4. Pendekatan Tematik
Corak tafsir ‘Ilmi pada awalnya adalah bagian dari metode tafsir tahlili (analitik). Sehingga
kajian tafsir ‘Ilmi pembahasannya lebih bersifat parsial dan tidak mampu memberikan pemahaman
yang utuh tentang suatu tema tertentu. Akibatnya pemaknaan suatu teks yang semula diharapkan
mampu memberikan pemahaman yang konseptual tentang suatu persoalan, tetapi justru
sebaliknya, membingungkan bagi para pembacanya. Metode tahlili yang disebut juga metode
tajzi'I adalah metode penafsiran al Quran yang berusaha menjelaskan al Quran dengan
menguraikan berbagai seginya sesuai dengan urutan ayat-ayat al Quran dalam mushaf . metode ini
adalah paling tua dan paling sering digunakan. Metode Tafsir Tahlili merupakan kecenderungan
mayoritas dari karya-karya yang disusun sejak masa klasik hingga masa kini.
Dalam metode ini penafsiran al-Quran dilakukan secara berurutan ayat demi ayat kemudian
surat demi surat dari awal hingga akhir sesuai dengan susunan dalam mushaf. Tafsir ini
menjelaskan al-Quran dari segi kosa kata dan lafazh, asbab nuzul, muhasabah, arti yang
dikehendaki, sasaran yang dituju dan kandungan ayat, yaitu unsur-unsur I'jaz, balaghah, dan
keindahan susunan kalimat. Kemudian menjelaskan apa yang dapat diambil dari ayat yaitu hukum
fiqih, dalil syar'I, norma-norma akhlak dan lain sebagainya.

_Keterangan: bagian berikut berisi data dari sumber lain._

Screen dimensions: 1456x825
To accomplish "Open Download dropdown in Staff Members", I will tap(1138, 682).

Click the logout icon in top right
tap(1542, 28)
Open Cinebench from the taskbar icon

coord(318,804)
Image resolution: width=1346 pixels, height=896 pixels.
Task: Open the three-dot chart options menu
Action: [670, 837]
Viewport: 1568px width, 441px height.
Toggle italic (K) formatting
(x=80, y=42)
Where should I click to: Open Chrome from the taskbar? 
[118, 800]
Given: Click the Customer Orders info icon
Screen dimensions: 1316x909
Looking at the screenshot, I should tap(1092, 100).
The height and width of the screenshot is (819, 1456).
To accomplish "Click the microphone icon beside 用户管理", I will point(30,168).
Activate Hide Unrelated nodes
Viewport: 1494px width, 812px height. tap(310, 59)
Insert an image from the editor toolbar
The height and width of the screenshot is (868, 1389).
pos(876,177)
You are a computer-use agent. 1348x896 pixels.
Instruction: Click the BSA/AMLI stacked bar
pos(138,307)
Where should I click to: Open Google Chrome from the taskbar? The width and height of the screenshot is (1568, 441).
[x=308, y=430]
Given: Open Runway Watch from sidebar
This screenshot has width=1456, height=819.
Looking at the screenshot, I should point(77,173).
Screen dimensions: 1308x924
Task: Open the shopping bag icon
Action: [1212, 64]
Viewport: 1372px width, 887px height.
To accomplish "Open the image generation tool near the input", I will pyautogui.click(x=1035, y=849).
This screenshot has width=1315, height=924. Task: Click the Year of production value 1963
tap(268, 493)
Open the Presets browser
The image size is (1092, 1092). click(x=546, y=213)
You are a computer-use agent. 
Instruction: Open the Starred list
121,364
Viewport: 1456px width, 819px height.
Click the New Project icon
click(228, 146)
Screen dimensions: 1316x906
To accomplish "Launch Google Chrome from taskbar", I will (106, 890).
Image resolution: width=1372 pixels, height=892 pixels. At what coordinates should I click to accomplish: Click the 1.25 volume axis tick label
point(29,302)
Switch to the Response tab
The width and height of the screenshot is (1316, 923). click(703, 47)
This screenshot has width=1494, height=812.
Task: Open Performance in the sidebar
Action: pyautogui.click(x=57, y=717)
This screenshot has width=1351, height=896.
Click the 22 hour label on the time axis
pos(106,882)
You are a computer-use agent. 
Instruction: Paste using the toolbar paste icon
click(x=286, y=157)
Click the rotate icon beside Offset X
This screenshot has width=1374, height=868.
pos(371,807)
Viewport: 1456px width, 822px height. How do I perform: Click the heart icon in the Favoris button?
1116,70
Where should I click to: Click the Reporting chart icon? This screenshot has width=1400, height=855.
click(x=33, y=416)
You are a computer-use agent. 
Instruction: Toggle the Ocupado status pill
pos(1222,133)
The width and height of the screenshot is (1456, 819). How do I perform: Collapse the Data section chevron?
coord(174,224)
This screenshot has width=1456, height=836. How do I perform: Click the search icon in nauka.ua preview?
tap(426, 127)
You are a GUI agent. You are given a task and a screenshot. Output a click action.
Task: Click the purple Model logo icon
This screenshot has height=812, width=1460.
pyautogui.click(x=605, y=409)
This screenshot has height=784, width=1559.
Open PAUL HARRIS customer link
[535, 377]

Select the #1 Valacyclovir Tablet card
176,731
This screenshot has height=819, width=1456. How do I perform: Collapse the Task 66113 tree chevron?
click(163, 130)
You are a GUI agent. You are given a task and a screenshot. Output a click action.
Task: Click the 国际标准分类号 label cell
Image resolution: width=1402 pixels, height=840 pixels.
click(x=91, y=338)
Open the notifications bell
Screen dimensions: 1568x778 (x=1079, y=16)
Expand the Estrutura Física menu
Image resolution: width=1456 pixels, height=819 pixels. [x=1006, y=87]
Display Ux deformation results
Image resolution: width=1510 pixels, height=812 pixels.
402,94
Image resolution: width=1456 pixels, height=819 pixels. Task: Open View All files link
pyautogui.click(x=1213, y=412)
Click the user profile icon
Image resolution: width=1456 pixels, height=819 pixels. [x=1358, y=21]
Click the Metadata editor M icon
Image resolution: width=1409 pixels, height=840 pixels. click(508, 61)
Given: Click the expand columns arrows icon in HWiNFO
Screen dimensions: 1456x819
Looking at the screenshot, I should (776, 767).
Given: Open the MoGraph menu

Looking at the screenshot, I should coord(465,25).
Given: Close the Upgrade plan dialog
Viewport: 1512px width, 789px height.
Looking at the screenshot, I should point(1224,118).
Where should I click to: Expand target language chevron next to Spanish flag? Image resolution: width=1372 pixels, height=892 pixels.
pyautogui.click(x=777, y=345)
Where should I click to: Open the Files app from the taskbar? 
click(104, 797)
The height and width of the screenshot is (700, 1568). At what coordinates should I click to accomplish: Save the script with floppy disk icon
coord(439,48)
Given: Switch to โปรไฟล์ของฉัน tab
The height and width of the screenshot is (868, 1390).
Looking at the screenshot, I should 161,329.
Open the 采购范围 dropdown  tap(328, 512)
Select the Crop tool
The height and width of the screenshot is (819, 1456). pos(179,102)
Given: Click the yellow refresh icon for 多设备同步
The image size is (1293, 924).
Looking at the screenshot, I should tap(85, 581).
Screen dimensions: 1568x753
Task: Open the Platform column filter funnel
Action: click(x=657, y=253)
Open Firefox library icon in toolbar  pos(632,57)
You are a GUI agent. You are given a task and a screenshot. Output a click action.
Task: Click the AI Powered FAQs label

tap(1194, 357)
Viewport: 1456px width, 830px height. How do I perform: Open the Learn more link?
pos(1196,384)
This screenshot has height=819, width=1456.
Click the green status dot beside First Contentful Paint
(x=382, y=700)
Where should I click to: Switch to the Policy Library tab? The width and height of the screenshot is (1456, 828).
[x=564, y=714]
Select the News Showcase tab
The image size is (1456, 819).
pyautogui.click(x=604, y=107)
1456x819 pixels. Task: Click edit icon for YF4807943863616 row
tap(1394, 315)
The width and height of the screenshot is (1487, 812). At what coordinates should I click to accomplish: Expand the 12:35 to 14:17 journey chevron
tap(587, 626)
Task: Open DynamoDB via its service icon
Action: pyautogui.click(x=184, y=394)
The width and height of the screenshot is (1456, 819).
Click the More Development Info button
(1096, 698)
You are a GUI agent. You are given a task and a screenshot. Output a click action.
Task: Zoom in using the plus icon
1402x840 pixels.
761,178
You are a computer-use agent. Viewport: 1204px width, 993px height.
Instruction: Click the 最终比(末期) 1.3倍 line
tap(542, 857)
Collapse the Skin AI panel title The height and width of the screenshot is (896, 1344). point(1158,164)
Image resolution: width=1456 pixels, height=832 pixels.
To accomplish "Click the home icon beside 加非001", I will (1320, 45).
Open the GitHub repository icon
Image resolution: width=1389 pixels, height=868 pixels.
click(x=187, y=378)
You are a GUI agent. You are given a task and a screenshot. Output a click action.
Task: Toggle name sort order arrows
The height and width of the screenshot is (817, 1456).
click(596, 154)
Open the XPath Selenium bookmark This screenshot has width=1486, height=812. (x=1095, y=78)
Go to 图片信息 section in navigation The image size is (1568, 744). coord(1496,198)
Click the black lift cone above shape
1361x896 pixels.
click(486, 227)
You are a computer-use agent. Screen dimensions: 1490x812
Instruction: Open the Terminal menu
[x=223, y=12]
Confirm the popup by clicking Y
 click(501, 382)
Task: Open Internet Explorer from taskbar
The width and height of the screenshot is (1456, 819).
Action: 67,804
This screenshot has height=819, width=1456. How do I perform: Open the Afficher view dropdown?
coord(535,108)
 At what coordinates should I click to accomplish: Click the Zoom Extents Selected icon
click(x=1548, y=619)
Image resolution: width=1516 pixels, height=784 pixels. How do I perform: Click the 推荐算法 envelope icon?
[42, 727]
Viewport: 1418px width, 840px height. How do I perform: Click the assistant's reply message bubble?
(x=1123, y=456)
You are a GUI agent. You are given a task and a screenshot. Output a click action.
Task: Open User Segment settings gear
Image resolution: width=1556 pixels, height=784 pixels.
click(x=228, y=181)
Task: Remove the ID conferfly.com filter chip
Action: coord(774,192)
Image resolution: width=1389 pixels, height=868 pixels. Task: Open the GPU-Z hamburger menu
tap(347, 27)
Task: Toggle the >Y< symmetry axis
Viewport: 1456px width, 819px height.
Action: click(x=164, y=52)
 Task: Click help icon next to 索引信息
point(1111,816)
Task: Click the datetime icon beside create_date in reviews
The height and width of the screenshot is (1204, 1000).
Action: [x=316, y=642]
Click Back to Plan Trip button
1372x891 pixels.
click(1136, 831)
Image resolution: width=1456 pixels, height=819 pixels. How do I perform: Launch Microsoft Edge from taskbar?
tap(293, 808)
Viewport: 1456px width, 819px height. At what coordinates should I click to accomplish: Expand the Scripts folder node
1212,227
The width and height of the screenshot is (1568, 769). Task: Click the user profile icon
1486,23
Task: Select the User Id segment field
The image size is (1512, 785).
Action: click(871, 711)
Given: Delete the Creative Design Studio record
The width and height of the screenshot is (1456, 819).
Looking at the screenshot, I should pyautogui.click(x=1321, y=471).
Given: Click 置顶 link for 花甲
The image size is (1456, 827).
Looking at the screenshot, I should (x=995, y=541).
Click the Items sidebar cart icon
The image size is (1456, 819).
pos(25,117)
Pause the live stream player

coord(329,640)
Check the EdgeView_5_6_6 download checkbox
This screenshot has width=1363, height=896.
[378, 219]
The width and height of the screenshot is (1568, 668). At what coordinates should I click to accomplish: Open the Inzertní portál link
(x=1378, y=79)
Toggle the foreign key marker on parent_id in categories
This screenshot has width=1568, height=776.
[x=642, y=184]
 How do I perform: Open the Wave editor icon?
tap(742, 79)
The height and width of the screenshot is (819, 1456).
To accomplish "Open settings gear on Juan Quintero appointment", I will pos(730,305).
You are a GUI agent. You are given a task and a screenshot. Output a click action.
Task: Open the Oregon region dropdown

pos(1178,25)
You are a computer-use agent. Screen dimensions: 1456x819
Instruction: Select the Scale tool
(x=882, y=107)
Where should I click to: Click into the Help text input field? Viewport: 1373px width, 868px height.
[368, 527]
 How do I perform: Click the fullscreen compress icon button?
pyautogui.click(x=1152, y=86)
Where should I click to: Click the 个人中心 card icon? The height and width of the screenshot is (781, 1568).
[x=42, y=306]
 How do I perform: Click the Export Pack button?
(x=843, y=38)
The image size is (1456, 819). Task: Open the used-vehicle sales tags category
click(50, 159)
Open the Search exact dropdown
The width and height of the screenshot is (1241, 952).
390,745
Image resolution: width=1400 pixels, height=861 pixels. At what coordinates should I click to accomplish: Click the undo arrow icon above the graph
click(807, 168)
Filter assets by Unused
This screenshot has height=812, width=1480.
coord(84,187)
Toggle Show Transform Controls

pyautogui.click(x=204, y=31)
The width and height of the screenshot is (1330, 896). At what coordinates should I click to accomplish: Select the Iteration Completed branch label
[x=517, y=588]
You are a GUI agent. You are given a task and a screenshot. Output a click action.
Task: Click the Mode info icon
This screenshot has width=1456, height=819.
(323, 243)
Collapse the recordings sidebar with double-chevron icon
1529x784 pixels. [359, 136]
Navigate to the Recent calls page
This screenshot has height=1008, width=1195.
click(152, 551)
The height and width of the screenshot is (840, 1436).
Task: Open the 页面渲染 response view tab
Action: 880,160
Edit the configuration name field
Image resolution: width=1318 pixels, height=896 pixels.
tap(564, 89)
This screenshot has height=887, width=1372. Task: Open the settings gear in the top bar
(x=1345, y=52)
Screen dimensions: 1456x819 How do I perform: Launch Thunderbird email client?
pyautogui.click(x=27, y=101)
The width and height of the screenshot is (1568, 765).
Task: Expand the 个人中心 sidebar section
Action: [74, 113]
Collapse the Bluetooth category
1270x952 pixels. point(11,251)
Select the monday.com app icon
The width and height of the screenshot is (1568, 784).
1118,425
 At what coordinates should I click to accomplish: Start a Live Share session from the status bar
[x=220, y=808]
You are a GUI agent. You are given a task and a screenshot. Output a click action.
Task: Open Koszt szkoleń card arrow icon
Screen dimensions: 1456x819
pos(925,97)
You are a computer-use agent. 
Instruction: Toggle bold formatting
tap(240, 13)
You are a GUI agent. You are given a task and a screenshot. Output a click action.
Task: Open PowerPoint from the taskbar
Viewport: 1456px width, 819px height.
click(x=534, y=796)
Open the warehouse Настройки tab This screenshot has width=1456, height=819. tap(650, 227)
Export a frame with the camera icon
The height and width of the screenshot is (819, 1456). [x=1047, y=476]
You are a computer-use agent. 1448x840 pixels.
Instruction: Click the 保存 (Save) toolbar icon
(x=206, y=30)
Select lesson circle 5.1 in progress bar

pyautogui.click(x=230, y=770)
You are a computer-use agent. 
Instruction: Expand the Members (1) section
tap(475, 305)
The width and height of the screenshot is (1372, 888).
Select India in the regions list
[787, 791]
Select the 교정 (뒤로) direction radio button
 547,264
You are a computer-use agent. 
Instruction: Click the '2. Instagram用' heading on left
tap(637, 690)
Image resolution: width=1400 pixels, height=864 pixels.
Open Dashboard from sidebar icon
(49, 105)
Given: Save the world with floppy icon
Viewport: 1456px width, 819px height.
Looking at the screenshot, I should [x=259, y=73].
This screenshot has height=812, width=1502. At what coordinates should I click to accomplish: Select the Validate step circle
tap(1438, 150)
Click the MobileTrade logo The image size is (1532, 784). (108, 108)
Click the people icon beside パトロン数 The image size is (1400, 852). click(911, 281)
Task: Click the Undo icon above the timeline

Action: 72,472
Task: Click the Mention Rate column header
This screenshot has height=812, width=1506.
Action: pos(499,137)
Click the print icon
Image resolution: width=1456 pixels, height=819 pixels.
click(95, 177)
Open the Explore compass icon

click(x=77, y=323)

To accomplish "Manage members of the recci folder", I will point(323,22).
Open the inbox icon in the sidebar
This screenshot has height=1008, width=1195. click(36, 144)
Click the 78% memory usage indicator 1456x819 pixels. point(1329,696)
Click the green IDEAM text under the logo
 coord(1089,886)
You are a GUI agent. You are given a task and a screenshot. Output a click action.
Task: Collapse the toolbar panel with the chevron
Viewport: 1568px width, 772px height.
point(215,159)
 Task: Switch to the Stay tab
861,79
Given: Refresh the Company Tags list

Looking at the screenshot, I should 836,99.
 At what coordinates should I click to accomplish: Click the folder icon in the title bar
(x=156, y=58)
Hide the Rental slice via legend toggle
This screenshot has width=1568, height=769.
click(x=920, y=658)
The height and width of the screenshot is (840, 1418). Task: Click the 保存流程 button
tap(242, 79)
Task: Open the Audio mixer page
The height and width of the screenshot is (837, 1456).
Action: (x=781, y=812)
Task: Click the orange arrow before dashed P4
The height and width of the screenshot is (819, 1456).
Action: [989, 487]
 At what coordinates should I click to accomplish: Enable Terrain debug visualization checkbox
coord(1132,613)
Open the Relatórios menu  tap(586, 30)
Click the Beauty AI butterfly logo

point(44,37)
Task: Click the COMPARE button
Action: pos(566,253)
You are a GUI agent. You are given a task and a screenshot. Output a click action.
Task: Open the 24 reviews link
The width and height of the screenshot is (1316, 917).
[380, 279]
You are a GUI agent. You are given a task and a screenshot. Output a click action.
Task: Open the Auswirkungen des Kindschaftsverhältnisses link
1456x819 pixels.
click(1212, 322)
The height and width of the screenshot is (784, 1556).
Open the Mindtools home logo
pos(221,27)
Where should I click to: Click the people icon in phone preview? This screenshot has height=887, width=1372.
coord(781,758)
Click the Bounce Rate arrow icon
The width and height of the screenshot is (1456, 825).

a. Ciri-Ciri tafsir dengan Metode Tahlili
Ciri-Ciri tafsir dengan metode tahlili antara lain :
1. Mengemukakan munasabah (korelasi) antara ayat atau surat
2. Menjelaskan sebab-sebab turunya al-Quran
3. Menganalisis lafadz atau mufrodat dengan sudut pandang kebahasaan/linguistic
4. Memaparkan kandungan ayat serta maksudnya secara umum
5. Menjelaskan hal-hal yang dapat disimpulkan dari ayat baik dari segi hukum, akhlaq, dll
b. Kelebihan Metode Tahlili
1) Mempunyai ruang lingkup yang luas
Tafsir metode tahlili memungkinkan mufassir membawanya kedalam dua bentuk : ma'tsur
dan ra'yi. Bentuk ra'yi sendiri masih dapat dikembangakan menjadi berbagai corak penafsiran
sesuai dengan keahlian dan kecenderungan mufassirnya.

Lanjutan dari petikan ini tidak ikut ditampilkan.